Клавэйн силой просунул наконечник в горло коту. Тот, повинуясь рефлексу, проглотил несколько капель.

– Когда-нибудь все там будем.

– Скоро будем… скоро…

– Кончай ныть и пей!

Кот дохлебал остатки:

– Спасибо…

Клавэйн снова ощутил движение воздуха, на этот раз сильнее. Вместе с ним опять донесся грохот разваливающихся стен, уже сильней и ближе. В тусклом свете биохимической лампы-грелки, включенной час назад и уже начавшей тускнеть, увидел: на полу дрожит мусор, пляшет пыль. Золотистая шерстка кота шевелилась, будто спелый ячмень на ветру.

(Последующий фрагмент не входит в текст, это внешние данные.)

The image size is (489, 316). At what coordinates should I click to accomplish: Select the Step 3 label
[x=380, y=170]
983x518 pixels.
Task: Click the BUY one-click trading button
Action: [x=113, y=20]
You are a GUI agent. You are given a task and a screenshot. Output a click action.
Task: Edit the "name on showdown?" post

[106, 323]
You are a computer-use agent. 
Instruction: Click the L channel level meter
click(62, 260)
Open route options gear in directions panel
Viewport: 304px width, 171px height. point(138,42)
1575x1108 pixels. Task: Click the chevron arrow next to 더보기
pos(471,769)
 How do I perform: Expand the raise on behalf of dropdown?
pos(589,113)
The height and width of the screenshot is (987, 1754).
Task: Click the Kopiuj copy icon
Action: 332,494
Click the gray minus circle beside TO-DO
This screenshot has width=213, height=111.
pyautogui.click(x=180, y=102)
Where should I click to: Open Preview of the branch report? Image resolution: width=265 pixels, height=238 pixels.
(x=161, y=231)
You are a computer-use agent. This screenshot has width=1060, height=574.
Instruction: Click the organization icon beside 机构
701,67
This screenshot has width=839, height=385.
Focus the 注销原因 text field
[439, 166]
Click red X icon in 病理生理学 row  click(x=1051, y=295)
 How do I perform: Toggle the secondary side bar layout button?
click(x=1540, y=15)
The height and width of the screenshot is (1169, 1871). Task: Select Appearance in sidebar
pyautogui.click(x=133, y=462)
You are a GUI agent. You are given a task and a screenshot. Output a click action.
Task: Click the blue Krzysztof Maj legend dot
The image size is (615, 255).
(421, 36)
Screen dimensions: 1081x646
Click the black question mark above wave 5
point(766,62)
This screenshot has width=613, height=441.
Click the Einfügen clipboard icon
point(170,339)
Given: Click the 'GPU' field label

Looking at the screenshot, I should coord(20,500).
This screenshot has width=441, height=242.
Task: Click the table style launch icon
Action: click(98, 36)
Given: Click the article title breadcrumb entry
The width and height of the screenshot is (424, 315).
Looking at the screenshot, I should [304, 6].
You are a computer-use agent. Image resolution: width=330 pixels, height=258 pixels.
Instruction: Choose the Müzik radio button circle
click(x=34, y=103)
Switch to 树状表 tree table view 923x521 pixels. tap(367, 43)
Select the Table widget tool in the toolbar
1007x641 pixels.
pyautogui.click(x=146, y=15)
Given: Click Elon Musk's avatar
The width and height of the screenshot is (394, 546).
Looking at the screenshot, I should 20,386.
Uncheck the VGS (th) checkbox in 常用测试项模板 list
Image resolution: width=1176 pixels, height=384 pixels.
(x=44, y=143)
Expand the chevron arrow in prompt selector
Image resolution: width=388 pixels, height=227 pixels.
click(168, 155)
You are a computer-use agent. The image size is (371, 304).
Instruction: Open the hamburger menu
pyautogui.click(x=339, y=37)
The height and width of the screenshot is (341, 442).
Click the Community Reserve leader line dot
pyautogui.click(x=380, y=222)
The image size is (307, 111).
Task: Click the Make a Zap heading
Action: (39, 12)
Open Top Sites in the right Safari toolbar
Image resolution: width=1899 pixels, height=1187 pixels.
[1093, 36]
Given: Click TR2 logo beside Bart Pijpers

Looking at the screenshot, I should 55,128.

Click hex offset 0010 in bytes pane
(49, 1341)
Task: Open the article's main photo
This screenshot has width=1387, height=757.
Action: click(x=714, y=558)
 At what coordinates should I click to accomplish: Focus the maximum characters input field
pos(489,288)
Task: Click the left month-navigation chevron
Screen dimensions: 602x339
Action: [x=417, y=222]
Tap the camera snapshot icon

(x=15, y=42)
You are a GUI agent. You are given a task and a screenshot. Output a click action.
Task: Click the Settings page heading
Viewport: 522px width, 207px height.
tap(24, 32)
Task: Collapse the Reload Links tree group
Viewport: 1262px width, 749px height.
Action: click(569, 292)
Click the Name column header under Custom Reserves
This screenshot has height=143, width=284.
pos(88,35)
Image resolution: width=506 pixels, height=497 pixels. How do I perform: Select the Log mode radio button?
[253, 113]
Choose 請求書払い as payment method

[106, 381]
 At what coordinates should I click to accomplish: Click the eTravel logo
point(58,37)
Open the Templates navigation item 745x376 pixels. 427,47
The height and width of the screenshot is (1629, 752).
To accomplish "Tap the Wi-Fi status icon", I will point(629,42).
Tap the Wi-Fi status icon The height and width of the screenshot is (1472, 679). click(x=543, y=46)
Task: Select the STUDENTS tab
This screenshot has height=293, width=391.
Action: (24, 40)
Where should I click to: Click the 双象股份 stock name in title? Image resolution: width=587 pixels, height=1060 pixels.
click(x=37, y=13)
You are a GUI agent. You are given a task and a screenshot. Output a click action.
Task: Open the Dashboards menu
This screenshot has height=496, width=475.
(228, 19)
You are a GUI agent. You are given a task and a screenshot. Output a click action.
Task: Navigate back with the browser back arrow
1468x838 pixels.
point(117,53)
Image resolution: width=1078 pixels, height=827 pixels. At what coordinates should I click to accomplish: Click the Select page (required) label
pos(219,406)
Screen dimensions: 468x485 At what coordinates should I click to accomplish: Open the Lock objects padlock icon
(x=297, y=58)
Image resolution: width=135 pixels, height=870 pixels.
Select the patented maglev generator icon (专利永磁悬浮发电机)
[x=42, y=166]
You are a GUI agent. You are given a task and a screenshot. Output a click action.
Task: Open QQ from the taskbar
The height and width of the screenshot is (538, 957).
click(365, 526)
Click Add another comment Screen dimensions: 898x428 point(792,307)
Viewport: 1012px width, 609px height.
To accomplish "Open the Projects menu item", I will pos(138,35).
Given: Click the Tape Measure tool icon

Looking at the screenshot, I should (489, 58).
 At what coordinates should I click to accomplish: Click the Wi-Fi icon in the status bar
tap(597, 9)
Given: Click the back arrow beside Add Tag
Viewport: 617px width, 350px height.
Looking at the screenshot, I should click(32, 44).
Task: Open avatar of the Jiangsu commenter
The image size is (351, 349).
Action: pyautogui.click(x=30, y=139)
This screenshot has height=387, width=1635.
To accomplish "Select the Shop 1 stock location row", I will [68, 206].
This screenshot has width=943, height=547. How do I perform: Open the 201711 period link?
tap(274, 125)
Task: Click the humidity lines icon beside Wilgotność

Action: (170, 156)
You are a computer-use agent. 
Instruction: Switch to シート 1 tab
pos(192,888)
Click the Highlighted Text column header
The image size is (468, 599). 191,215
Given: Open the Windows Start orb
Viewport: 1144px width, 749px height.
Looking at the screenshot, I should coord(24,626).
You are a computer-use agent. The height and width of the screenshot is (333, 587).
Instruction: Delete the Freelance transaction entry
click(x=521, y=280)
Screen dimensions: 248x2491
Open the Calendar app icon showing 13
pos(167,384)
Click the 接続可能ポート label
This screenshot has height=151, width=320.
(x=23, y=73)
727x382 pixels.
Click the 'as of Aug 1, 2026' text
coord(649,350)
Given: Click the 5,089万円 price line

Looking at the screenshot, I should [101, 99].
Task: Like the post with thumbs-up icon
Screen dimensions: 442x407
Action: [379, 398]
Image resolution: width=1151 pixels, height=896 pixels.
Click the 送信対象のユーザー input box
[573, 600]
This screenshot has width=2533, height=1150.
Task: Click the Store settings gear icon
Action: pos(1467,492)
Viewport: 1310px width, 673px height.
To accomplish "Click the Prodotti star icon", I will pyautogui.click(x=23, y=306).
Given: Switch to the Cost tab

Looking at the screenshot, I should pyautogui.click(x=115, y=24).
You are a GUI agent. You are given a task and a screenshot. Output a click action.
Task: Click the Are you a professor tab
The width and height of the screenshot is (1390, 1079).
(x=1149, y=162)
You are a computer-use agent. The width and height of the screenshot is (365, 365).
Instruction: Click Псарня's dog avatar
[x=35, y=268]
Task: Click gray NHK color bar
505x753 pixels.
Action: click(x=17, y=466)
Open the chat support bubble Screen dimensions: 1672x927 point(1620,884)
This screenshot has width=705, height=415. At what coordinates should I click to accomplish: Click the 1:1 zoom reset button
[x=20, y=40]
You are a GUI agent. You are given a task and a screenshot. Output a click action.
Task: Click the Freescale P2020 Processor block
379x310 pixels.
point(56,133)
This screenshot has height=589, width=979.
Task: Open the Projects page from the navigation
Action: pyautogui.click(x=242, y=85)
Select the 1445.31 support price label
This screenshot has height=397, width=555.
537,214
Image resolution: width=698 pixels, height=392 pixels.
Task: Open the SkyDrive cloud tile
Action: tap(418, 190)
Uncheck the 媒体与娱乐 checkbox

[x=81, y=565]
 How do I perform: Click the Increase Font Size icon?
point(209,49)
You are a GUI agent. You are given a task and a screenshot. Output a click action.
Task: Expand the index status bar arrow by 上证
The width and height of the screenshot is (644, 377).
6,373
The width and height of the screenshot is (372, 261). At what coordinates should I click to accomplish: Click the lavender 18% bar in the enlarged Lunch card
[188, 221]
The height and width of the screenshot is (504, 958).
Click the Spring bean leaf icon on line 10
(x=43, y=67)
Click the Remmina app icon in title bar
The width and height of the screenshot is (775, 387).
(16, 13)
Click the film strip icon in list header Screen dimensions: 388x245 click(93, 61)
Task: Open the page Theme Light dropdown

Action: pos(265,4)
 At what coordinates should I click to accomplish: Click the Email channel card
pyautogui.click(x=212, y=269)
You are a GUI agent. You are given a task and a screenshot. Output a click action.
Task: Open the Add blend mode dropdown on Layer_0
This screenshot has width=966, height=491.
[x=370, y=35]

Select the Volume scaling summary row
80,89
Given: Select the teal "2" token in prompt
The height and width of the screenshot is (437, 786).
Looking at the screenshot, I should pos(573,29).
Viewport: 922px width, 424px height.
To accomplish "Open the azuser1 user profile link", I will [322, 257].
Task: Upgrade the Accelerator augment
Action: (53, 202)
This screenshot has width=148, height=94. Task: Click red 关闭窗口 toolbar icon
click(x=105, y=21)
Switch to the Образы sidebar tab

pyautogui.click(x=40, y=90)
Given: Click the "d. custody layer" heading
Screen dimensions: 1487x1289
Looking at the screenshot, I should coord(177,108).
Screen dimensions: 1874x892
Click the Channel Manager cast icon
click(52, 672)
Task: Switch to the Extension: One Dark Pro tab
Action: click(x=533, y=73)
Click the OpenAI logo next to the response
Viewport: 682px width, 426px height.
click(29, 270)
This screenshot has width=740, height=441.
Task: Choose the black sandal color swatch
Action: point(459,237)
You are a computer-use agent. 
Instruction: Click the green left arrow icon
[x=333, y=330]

Клавэйн коснулся его головы, чтобы погладить, успокоить. На месте кошачьих глаз зияли кровавые дыры.

Было ясно: близок финал. Это не воздух перетекает из одной полости в другую. Наверняка разрушился периметр искалеченного строения. Воздух уходит в холодную атмосферу Марса.

Рассмеялся – словно колючая проволока заерзала в глотке.

– Что-то… смешное? – выдавил кот.

– Нет. Нисколько.

Сумрак пронизали лучи света. Волна чистого холодного воздуха ударила в лицо, затопила легкие.

Клавэйн снова погладил кота. Если это смерть, она не так уж и плоха.

– Клавэйн!

Его звали спокойно, настойчиво.

– Клавэйн, проснитесь!

Он разлепил веки, и это забрало половину оставшихся сил. Ярчайший свет резал глаза. Захотелось моргнуть, отчего заплывшие слизью веки немедленно слиплись бы снова. Так тянуло назад, в прошлое, пусть и жутким был сон – о заточении в тесном закутке под руинами, о медленной смерти.

– Клавэйн, предупреждаю: если не проснетесь, я…

Он распахнул глаза настежь. Впереди силуэт, пока еще расплывчатый, неясный. Голос исходил от него. Похоже, Клавэйн лежал и кто-то над ним склонился.

– Ох, мать твою! – сказала женщина. – Он то ли с ума сошел, то ли…

Послышался другой голос, зычный, внешне почтительный, но с очевидными покровительственными нотками.

– Прошу прощения, юная леди, но крайне неразумно делать преждевременные заключения. Особенно когда вы имеете дело с сочленителем.

– А то я сама не знаю, с кем имею дело!

– Я всего лишь хочу напомнить о том, что его тяжелое состояние может быть вызвано сознательно.

– Да выкинь его в космос! – посоветовал еще один голос, мужской.

– Ксав, заткнись!

Наконец зрение сфокусировалось. Клавэйн понял, что находится в небольшой камере с белыми стенами. На стенах насосы, шкалы, диаграммы, предупреждающие надписи, почти стершиеся от времени. Понятно, это шлюз. На Клавэйне по-прежнему был скафандр. Припомнилось: тот самый, в котором он покидал корвет. И склонившаяся над ним особа тоже носила скафандр. Она убрала у Клавэйна лицевой щиток и фильтры, позволив свету ударить в глаза, воздуху достичь легких.

Он покопался в оцепенелой памяти и нерешительно спросил:

– Антуанетта?

– Она самая!

Женщина тоже подняла лицевой щиток. Но различить сочленитель мог лишь отдельные детали: соломенного цвета волосы, большие глаза, веснушчатый нос. Ее скафандр крепился за пояс к стене металлическим тросом. А рука лежала на массивном красном рычаге.

– Вы моложе, чем я думал, – проговорил Клавэйн.

– Как чувствуете себя?

– Чуть лучше. Скоро совсем очухаюсь. Я вошел в глубокий сон, почти в кому, чтобы сохранить ресурсы скафандра на случай, если вы чуть запоздаете.

– А если бы я вообще не явилась?

– Антуанетта, я верил: вы явитесь.

– И напрасно. Я запросто могла не прилететь. Верно, Ксав?